Next Post: “Of Literature and Other Abstract Thoughts”, to be published on Wednesday 21st November at 11:59pm (GMT)

Image taken from Cuba Debate

Sunday 11 November 2012

Sunday Mornings: Coffee, Reflections and Music

Y es que el hombre aunque no lo sepa/unido está a su casa poco menos que el molusco a su concha/no se quiebra esta unión sin que algo muera/ en la casa, en el hombre, o en los dos.”(“Man might not be aware of how attached he is to his house/little less than a mollusc to its shell/this union cannot break down/without something dying in the house, in the man, or in both”). “Últimos Dias de Una Casa” (Last Days of a House) by Dulce María Loynaz*

The unveiling of the latest stage of the regeneration work taking place in my neck of the woods in London led me back to this gem of a poem (above) by one of Cuba’s foremost poets, the late Dulce Maria Loynaz. The North Mall Square has been refurbished and a few more new shops have opened.

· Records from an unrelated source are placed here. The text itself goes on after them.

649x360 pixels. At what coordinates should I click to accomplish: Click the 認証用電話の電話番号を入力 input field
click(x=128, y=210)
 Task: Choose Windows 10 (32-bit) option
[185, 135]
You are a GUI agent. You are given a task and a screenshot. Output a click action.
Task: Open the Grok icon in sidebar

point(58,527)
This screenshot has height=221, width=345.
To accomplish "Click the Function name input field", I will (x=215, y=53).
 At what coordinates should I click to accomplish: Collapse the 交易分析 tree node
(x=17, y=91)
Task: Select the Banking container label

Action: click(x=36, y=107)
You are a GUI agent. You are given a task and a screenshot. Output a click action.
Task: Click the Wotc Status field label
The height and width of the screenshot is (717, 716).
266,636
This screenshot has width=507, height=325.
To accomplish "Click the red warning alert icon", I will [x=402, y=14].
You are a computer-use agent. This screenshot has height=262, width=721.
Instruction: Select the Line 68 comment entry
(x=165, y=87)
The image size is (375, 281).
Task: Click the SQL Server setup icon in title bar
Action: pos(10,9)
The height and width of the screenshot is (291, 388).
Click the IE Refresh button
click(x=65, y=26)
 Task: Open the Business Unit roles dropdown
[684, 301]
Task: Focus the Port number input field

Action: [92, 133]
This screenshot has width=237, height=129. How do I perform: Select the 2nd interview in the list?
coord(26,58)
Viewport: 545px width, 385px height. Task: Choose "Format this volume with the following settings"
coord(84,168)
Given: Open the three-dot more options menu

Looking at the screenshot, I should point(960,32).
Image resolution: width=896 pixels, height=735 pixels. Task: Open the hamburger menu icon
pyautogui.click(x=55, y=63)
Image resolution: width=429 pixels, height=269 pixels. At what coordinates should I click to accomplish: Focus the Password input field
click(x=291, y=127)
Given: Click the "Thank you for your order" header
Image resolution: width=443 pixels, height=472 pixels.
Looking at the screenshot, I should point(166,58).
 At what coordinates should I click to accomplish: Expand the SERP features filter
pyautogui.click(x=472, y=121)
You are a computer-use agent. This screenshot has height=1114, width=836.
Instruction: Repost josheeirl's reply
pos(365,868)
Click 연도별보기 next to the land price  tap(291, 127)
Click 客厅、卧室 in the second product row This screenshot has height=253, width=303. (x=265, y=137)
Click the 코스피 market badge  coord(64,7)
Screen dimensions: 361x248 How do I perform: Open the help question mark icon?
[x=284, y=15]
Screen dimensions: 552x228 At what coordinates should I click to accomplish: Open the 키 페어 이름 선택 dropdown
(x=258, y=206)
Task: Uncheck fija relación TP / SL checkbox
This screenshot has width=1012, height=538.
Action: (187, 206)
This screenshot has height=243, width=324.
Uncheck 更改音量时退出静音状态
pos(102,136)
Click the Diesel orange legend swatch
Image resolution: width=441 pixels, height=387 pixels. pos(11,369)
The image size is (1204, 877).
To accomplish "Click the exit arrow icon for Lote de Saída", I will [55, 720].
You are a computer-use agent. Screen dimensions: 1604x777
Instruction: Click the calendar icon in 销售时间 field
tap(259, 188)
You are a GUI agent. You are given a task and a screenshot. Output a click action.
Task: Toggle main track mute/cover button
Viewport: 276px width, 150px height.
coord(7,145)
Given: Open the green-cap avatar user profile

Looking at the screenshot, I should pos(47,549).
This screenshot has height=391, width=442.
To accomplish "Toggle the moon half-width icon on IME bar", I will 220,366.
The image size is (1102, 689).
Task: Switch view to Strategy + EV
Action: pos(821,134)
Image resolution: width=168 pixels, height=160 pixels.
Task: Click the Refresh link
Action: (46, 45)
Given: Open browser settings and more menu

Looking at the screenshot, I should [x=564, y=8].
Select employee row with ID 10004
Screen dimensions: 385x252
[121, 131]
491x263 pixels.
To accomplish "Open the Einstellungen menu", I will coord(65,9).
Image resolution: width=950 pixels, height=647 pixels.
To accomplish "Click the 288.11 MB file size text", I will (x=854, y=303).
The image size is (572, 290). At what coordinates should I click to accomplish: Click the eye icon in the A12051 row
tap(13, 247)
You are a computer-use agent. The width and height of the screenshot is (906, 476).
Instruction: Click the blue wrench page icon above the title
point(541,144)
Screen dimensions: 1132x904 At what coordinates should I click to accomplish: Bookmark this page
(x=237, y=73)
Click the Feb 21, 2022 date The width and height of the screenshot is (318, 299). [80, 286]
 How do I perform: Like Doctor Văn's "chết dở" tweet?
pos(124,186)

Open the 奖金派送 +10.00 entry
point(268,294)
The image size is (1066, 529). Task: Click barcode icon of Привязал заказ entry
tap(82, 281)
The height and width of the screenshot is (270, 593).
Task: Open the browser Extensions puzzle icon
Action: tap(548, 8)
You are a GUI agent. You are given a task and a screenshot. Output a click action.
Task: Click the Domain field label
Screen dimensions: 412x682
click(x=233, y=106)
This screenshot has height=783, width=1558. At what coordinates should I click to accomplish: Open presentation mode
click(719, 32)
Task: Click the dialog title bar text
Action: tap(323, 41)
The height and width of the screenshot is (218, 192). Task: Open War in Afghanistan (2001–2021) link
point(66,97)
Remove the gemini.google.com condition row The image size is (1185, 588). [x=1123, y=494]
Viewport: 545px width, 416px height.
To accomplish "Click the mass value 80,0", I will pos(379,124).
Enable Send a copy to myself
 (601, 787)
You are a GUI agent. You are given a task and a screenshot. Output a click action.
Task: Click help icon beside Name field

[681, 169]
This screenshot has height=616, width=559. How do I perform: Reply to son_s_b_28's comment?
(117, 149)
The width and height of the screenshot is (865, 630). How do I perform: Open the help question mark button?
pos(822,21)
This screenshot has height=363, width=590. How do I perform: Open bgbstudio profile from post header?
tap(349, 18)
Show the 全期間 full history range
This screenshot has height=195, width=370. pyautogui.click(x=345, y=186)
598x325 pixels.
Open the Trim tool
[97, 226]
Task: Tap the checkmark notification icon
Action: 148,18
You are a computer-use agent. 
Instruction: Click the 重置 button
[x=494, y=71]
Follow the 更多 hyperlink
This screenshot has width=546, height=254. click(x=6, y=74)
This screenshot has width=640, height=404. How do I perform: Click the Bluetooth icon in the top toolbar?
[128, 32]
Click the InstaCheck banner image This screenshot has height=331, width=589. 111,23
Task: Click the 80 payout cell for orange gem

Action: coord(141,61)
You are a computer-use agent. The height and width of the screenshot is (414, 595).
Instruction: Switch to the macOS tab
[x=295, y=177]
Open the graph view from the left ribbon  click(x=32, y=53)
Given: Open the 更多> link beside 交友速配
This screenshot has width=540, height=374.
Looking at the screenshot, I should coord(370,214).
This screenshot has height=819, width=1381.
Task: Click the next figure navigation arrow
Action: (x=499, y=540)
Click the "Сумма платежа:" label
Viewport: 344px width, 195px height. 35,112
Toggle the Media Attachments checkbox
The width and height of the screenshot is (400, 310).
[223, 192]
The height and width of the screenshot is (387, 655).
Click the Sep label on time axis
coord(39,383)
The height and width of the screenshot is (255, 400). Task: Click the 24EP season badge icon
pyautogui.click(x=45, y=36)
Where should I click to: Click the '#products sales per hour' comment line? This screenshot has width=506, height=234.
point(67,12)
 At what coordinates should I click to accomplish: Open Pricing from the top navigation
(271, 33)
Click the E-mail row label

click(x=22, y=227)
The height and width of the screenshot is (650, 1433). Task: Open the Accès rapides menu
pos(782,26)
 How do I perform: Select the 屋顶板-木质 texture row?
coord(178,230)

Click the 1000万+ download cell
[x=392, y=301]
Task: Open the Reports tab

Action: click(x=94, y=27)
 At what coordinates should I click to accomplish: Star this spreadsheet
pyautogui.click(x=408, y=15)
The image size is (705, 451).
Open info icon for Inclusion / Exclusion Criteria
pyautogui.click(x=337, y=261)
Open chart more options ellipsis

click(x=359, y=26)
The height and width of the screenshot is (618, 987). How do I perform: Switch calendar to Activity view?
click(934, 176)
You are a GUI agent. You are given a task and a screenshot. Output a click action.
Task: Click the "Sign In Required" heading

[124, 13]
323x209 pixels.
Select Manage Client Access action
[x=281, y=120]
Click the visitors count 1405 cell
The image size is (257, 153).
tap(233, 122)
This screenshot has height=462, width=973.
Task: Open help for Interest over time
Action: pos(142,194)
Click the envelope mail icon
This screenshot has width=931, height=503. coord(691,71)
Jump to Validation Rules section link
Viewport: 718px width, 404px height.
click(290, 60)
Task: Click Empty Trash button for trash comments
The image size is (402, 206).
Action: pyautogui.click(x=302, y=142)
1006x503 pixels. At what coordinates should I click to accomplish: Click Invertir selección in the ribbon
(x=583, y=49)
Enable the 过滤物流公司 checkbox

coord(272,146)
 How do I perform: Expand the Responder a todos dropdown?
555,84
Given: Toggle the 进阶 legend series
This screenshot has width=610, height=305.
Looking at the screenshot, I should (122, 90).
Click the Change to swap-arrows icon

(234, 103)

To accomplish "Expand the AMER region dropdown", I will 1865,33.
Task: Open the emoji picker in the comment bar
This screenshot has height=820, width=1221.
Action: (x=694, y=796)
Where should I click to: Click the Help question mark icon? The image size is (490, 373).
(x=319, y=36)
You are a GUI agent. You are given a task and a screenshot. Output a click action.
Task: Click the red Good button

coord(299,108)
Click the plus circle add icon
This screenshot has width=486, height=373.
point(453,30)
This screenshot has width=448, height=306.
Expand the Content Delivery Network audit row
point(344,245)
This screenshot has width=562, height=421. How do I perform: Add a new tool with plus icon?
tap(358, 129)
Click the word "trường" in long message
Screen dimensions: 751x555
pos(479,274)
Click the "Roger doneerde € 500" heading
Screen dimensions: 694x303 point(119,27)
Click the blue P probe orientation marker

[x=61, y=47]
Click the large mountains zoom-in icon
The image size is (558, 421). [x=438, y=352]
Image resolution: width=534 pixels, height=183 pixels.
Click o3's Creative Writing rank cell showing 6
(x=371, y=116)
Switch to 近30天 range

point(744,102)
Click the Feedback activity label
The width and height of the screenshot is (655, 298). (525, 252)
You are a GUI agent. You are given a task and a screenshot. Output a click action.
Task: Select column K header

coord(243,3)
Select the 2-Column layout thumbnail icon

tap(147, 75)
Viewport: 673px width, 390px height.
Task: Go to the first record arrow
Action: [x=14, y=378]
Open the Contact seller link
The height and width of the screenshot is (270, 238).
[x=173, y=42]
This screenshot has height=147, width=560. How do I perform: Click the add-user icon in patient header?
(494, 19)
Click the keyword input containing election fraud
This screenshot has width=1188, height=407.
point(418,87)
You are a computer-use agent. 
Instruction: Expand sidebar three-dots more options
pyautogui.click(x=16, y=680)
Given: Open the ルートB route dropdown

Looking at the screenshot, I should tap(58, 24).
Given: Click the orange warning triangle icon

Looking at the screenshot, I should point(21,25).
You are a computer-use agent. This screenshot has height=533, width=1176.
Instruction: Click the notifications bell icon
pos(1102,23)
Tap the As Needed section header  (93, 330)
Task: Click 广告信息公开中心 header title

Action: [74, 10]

I have lived now for more than a dozen years in this area and I have seen massive changes. Some have been for the better and some for the worse. But what all these changes have brought about in me is a sense of belonging. Home is not just my rented house, but also my barrio.

I often wonder at what point we start calling our chosen patch of land “home”. In Cuba that question would have not arisen. Then, again, I would have probably not had the chance to have, not even rent, my own house. Yet, the city, the people, my family, they would have been part of that thing we call “home”.

Loynaz’s poem is written from the point of view of an old house that watches, worryingly, how all “its sisters have almost all disappeared” (“Soy una casa vieja, lo comprendo/poco a poco, sumida en stupor/he visto desaparecer a todas mis hermanas”). In their place new “intruders have risen”. I see parallels between these verses and the ugly warehouse that rose right across from our house a few years ago. The view the new building blocked was almost a visual respite from the industrial landscape by which we were surrounded. If truth be told, it wasn’t the best sight in the world. We couldn’t, as Loynaz’s house was able to do in her poem, “see the sea/I used to see naturally, next to me, like a friend/and every morning we greeted each other” (“Cuando me hicieron yo veia el mar/lo veia naturalmente, cerca de mi como un amigo”). My view was rather more prosaic, just a few bushes and trees. But they looked pretty from my wife and mine bedroom. Now, all we have is a large, blue and white building with the name of a famous store chain on it.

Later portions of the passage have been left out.